**YOUR ASSIGNMENT**
Give back the data exactly, with no images.

**INPUT DATA**
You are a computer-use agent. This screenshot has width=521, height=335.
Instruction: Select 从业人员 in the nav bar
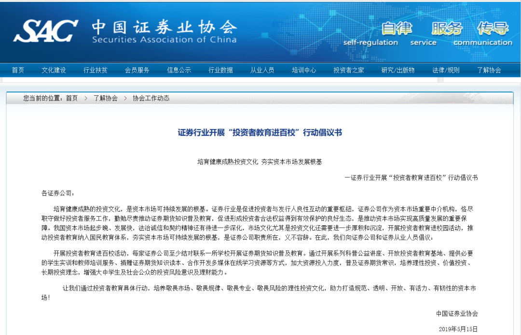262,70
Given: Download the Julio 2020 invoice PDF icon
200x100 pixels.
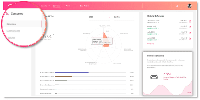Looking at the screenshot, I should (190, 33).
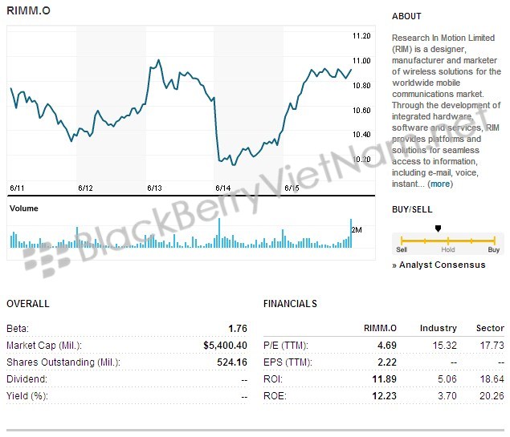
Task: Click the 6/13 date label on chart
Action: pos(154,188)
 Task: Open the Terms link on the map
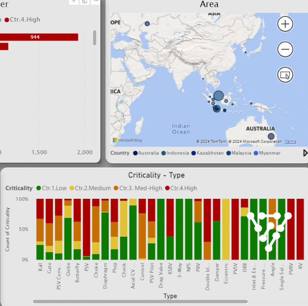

**TASK OUTPUT**
You are a computer-use agent. This screenshot has width=521, height=335.
Instruction: Select 从业人员 in the nav bar
262,70
Given: Download the Julio 2020 invoice PDF icon
200x100 pixels.
Looking at the screenshot, I should (190, 33).
Task: Click the 6/13 date label on chart
Action: pos(154,188)
 Task: Open the Terms link on the map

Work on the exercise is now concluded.